May 19, 2011
NYT columnist Nicholas Kristof does not have a very good track record in identifying effective ways to help poor people in the developing world. (He was a big promoter of Greg Mortenson, the best-selling author of Three Cups of Tea, whose aid project now appears to be largely a fraud.) His column today indicates that his track record is not about to improve.
He urges people who want to help the world’s poor to study economics and points to useful results that economists have uncovered. While the results he mentions are intriguing, Kristof somehow manages to ignore all the harm that economists have done in the developing world.

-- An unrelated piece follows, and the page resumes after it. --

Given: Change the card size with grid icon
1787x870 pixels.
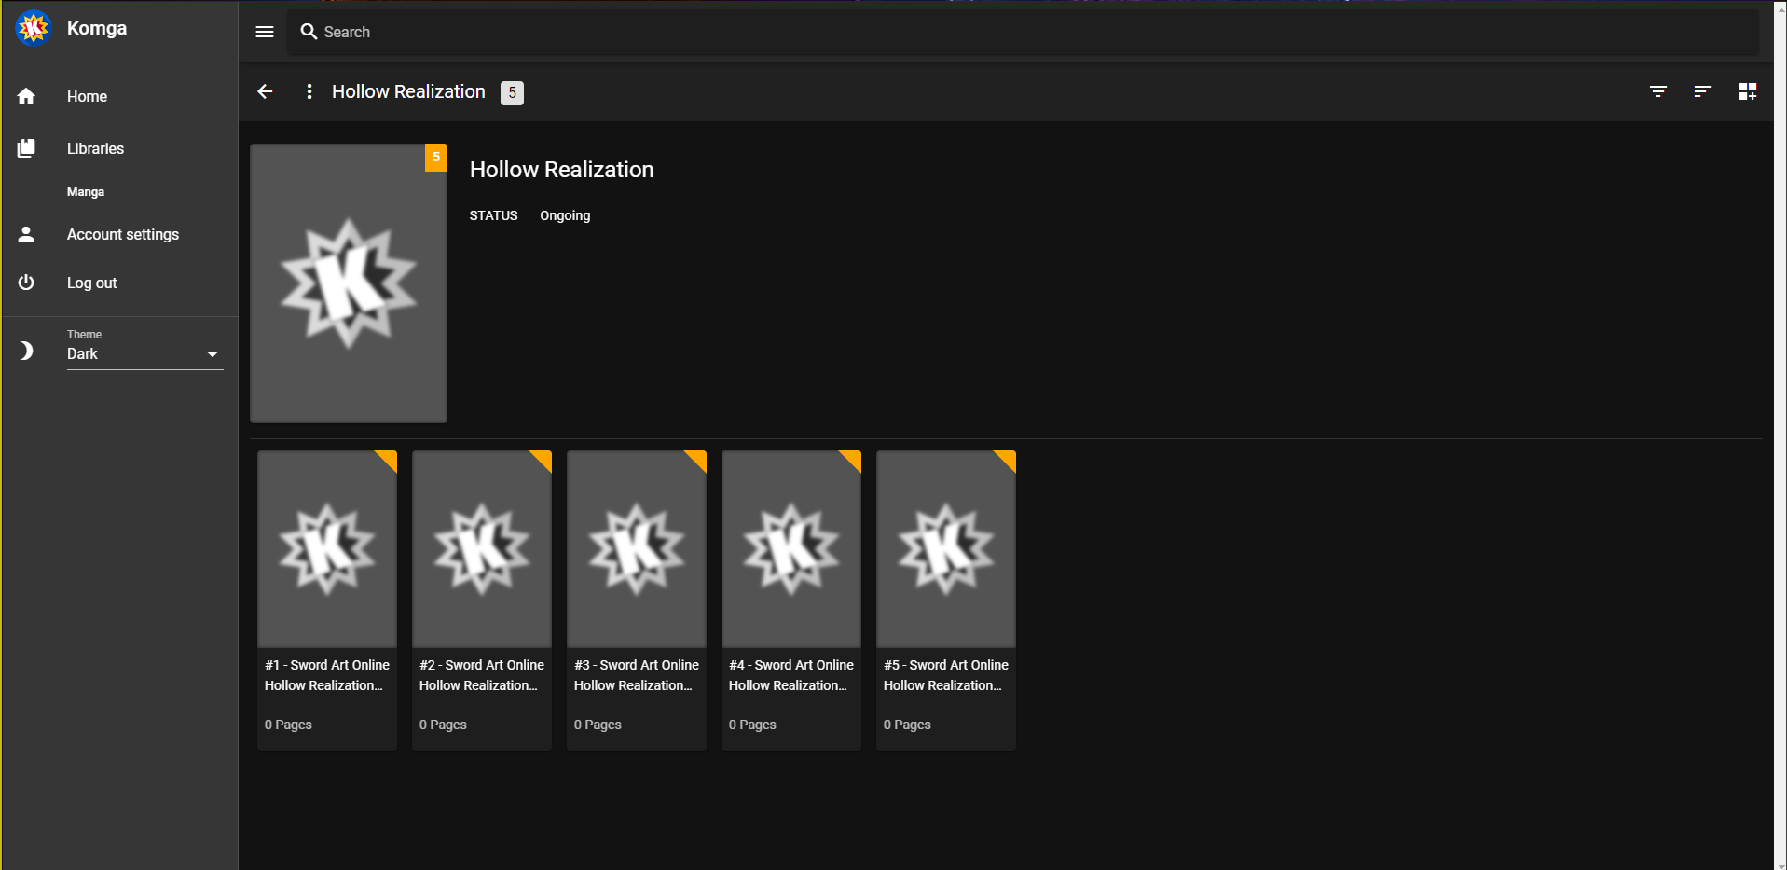Looking at the screenshot, I should pyautogui.click(x=1748, y=91).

For example, the economists at the International Monetary Fund had routinely imposed structural adjustment programs that required that parents pay fees for their children to attend primary school. These agreement also often required fees for the provision of basic health services. This practice kept millions of children out of school and denied them basic preventive health care, since even small fees were unaffordable to many poor parents.
The practice was not changed voluntarily by the economists at the IMF. Rather it was a change that was forced on the institution by activists who were able to use their influence in Congress to require that the IMF stop making these fees a condition of getting loans.
At present, virtually all economists are making a point of not noticing the efforts of the United States and other wealthy countries to raise the price of medicine to people in the developing world by imposing patent protection. All the “free-trade” agreements that the United States has negotiated with developing countries have imposed stronger patent protection or other monopolistic restrictions (e.g. data exclusivity for tests used to get drugs approved) that typically raise the price of drugs by several thousand percent above their free market price. The TRIPS provisions of the WTO (which were drafted by the U.S. pharmaceutical industry) also were intended to have this effect.
While any economist (and most non-economists) should possess the ability to recognize the potential harm that these provisions can imply for the world’s poor, very few have tried to call attention to these protectionist measures. It is worth noting that very powerful forces, most notably the pharmaceutical industry and the Gates Foundation, stand behind these sorts of measures. That could explain the reluctance of economists to apply economics to these issues.
Contrary to what Mr. Kristof suggests, the biggest obstacle to improving the lot of the poor in the developing world is probably not a lack of knowledge of economics, but rather the efforts of the powerful from preventing the teachings from economics from being applied in situations where it would hurt their interests.